VORLIEGENDER TEXT.
════════
Nach dem Tod des Erblassers beantragte die Beteiligte zu 1, vertreten durch die Beteiligte zu 2, einen Erbschein unter Berufung auf die Testamente von 2018. Der Beteiligte zu 3 wandte dagegen ein, sowohl der Erblasser als auch die Beteiligte zu 1 seien zum Zeitpunkt der Testamentserrichtungen nicht mehr geschäftsfähig und damit testierunfähig gewesen. Das Amtsgericht stellte nach Einholung eines Sachverständigengutachtens fest, dass die Beteiligte zu 1 testierunfähig, der Erblasser aber testierfähig gewesen sei. Die 2018 errichteten Testamente seien daher in Einzeltestamente des Erblassers umdeutbar. Das Amtsgericht gab dem Antrag in der Folge statt.
Dagegen wendete sich der Beteiligte zu 3 mit seiner Beschwerde, mit der er die Zurückweisung des Erbscheinantrags der Beteiligten zu 1 begehrt.
════════
Gespeicherte Dateneinträge:
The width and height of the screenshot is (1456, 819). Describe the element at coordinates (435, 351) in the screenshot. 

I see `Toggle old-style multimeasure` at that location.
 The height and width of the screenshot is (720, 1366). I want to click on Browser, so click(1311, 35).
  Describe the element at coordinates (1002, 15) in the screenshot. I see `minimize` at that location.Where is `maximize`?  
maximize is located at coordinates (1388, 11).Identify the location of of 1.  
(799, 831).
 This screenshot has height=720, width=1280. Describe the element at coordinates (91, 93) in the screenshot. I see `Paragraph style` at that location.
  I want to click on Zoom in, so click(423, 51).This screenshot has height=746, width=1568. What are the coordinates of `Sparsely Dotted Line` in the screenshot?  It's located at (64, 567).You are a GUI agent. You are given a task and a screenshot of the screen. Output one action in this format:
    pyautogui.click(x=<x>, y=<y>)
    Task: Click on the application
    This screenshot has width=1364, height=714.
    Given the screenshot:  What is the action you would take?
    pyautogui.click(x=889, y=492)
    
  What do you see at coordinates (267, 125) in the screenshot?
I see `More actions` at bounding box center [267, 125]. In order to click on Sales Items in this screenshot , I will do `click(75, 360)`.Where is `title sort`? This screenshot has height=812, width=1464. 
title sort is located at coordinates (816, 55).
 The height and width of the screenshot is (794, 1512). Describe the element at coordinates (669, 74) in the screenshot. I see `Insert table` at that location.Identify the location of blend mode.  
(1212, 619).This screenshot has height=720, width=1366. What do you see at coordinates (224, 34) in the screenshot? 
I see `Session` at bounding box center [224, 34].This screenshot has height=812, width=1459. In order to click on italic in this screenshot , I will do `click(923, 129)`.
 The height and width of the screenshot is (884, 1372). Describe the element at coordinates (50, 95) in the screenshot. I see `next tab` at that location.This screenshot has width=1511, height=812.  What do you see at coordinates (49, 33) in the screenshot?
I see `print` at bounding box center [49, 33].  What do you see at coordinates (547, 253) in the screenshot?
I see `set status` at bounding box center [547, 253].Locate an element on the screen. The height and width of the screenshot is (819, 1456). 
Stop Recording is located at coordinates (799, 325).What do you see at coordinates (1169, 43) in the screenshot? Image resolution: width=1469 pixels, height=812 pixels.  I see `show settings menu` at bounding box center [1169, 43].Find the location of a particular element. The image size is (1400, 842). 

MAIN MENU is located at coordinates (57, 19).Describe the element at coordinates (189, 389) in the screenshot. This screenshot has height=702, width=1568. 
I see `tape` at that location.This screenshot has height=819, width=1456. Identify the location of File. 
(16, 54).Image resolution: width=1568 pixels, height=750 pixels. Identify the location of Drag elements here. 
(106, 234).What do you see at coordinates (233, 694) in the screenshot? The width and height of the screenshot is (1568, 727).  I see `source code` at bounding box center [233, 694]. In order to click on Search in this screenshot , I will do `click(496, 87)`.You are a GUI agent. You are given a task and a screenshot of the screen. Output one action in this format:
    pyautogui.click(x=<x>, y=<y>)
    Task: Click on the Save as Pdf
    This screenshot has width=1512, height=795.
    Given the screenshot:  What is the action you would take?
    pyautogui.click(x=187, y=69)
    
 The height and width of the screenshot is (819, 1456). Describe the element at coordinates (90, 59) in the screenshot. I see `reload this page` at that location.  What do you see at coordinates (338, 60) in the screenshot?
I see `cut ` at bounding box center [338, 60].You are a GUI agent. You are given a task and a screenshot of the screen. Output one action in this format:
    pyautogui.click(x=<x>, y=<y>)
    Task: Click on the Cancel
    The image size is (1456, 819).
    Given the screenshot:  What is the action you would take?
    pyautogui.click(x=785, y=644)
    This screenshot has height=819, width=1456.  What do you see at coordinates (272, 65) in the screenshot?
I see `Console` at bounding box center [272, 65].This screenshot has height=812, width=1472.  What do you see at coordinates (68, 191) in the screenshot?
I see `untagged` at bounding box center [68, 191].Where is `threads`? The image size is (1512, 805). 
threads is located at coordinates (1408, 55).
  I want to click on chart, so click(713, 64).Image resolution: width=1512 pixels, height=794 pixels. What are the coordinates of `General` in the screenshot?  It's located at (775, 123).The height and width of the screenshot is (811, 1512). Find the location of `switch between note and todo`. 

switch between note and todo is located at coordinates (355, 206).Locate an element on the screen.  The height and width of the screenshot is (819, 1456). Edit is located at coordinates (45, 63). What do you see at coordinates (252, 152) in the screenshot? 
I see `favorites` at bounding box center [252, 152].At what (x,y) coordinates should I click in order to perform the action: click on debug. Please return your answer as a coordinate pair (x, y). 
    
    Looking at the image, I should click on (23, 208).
════════
MATERIAL ERKUNDEN.
a) Was stellte das Amtsgericht im Text zum Erbscheinverfahren nach Einholung des Sachverständigengutachtens fest?
b) Führe den Text zum Erbscheinverfahren im Anschluss an seinen letzten Satz fort.

ANTWORTEN JE AUFGABE.
a) Die Beteiligte zu 1 sei testierunfähig, der Erblasser aber testierfähig gewesen.

b)
Das OLG Celle gab der Beschwerde statt. Die Entscheidung stützt sich auf die Unwirksamkeit der von der Beteiligten zu 1) vorgelegten letztwilligen Verfügungen vom 20. Juni 2018 und 6. Juli 2018, die aus Sicht des Gerichts die gesetzlichen Wirksamkeitsvoraussetzungen für ein gemeinschaftliches Testament nicht erfüllten. Ein gemeinschaftliches Testament setze nach §§ 2265, 2267 Satz 1 BGB voraus, dass beide Ehegatten bei Testamentserrichtung testierfähig seien. Da ein gemeinschaftliches Testament auf dem (übereinstimmenden) Willen beider Ehepartner beruhe und eine wirksame Verfügung beider Ehegatten voraussetze, führe auch die Testierunfähigkeit eines Ehegatten dazu, dass ein wirksames gemeinschaftliches Testament nicht zustande komme.
Der abweichenden Literaturmeinung, wonach ein gemeinschaftliches Testament, das unter Beachtung von § 2267 Satz 1 BGB errichtet worden ist, immer auch den Formvorschriften eines Einzeltestaments entspreche, sofern es nur von dem testierunfähigen Ehegatten geschrieben worden sei, folgte das Gericht nicht. Die Formerleichterung des § 2267 Satz 1 BGB gelte nur für die Errichtung eines gemeinschaftlichen Testaments, woran es aber im Falle der Testierunfähigkeit eines Ehegatten, wie zuvor ausgeführt, fehle.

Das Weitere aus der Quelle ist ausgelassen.